Ferrari’s decision to accept cryptocurrency payments was driven by market demand and dealer requests, with numerous clients investing in digital currencies.



Ferrari’s decision to accept cryptocurrency payments was driven by market demand and dealer requests, with numerous clients investing in digital currencies.

Ferrari will accept cryptocurrency payments for its luxury sports cars in the United States due to customer demand. The carmaker also plans to accept crypto payments in Europe.

According to an Oct. 14 report from Reuters, Ferrari’s chief marketing and commercial officer, Enrico Galliera, confirmed the intentions of the luxury car brand. Ferrari’s choice to accept cryptocurrency payments was driven by market demand and dealer requests, with numerous clients, including crypto-savvy young investors, having invested in digital currencies.

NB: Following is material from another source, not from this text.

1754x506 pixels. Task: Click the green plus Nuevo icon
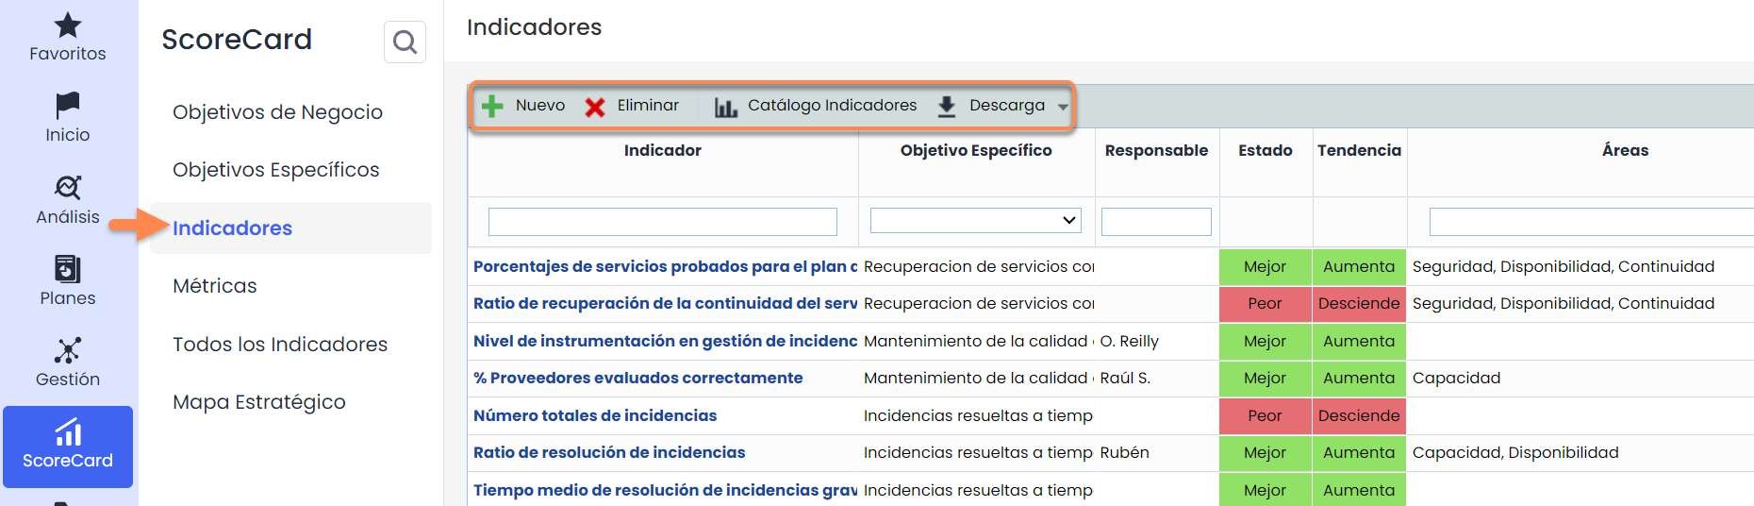(x=492, y=106)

Although Galliera didn’t specify the number of cars Ferrari expects to sell via crypto payments, he reportedly stated that the carmaker’s strong order portfolio is fully booked until 2025. Ferrari aims to test this expanding market to connect with potential buyers beyond its usual clientele. The luxury automaker plans to introduce cryptocurrency payments in Europe by the first quarter of 2024 and expand to other crypto-friendly regions after.

For its initial phase in the U.S., Ferrari has reportedly partnered with major cryptocurrency payment processor, BitPay. This collaboration enables transactions in Bitcoin (BTC), Ether (ETH) and USD Coin (USDC).

Galliera confirmed that there will be no additional fees or surcharges when using cryptocurrency, as BitPay will promptly convert cryptocurrency payments into conventional fiat currency for Ferrari’s dealers, ensuring they are shielded from cryptocurrency price fluctuations.

BitPay will also verify the legitimacy of the digital currency, ensuring it does not originate from illicit activities, money laundering or tax evasion.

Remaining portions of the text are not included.